# Settings

In [3]:
!docker run -d -p 6379:6379 --name redis-vector redis/redis-stack-server:latest


93002683c24738fa6082e505b311b26ed1b5ac7e60c66f8852fe65d0b565cea9


In [6]:
import os

if not os.path.isdir("../.env"):
    !echo "REDIS_URL=redis://localhost:6379" > "../.env"


In [7]:
from dotenv import load_dotenv, find_dotenv

_ = load_dotenv(find_dotenv())


# Data Loading

In [8]:
import pathlib

dir_data = pathlib.Path("../data/docs_sample")


In [9]:
from langchain.document_loaders import DirectoryLoader

document_loader = DirectoryLoader(dir_data, show_progress=True)


In [10]:
documents = document_loader.load()
(len(documents), documents[:10])


100%|██████████| 3/3 [00:06<00:00,  2.01s/it]


(3,
 [Document(page_content='arguslweruna is the king. the king is loved by its people.', metadata={'source': '../data/docs_sample/doc1.txt'}),
  Document(page_content='4831asx is the newest eye glasses in the shop and it can fire lasers.', metadata={'source': '../data/docs_sample/doc3.txt'}),
  Document(page_content='near the city of ag45i4nt there is a bog. all bogs are wet. but the one near this city is dry.', metadata={'source': '../data/docs_sample/doc2.txt'})])

# Data Chunking

In [11]:
from langchain.text_splitter import RecursiveCharacterTextSplitter

text_splitter = RecursiveCharacterTextSplitter(chunk_size=100, chunk_overlap=75)
document_chunks = text_splitter.split_documents(documents)
(len(document_chunks), document_chunks[:10])


(3,
 [Document(page_content='arguslweruna is the king. the king is loved by its people.', metadata={'source': '../data/docs_sample/doc1.txt'}),
  Document(page_content='4831asx is the newest eye glasses in the shop and it can fire lasers.', metadata={'source': '../data/docs_sample/doc3.txt'}),
  Document(page_content='near the city of ag45i4nt there is a bog. all bogs are wet. but the one near this city is dry.', metadata={'source': '../data/docs_sample/doc2.txt'})])

## Vector Store

In [12]:
from langchain.embeddings import HuggingFaceEmbeddings
from langchain.vectorstores.redis import Redis

embeddings = HuggingFaceEmbeddings(model_name="multi-qa-MiniLM-L6-cos-v1")
vector_store = Redis.from_documents(document_chunks, embeddings)
vector_store


  from .autonotebook import tqdm as notebook_tqdm


<langchain.vectorstores.redis.base.Redis at 0x12a405db0>

In [13]:
vector_store.similarity_search_with_score("What is the greatest ocean in the world?")
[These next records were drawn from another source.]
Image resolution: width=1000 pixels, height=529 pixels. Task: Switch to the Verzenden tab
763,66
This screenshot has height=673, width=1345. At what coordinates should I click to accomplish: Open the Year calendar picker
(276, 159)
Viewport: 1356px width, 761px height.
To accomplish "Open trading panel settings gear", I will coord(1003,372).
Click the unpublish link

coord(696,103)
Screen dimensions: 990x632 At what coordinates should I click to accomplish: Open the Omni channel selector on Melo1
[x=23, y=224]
[(Document(page_content='arguslweruna is the king. the king is loved by its people.', metadata={'id': 'doc:f150fa9bca9d4174921ff43c1ff3cb1c:6e2b57d4cb824a5392cb0c47539ba33f', 'source': '../data/docs_sample/doc1.txt'}),
  0.7937),
 (Document(page_content='near the city of ag45i4nt there is a bog. all bogs are wet. but the one near this city is dry.', metadata={'id': 'doc:f150fa9bca9d4174921ff43c1ff3cb1c:0d0f9fc831874087a97ec27f79dded11', 'source': '../data/docs_sample/doc2.txt'}),
  0.8336),
 (Document(page_content='4831asx is the newest eye glasses in the shop and it can fire lasers.', metadata={'id': 'doc:f150fa9bca9d4174921ff43c1ff3cb1c:9f47dc4aa3a04995afbcfc813edb0a24', 'source': '../data/docs_sample/doc3.txt'}),
  0.9188)]

In [14]:
vector_store.similarity_search_with_score("Where is the dry bog?")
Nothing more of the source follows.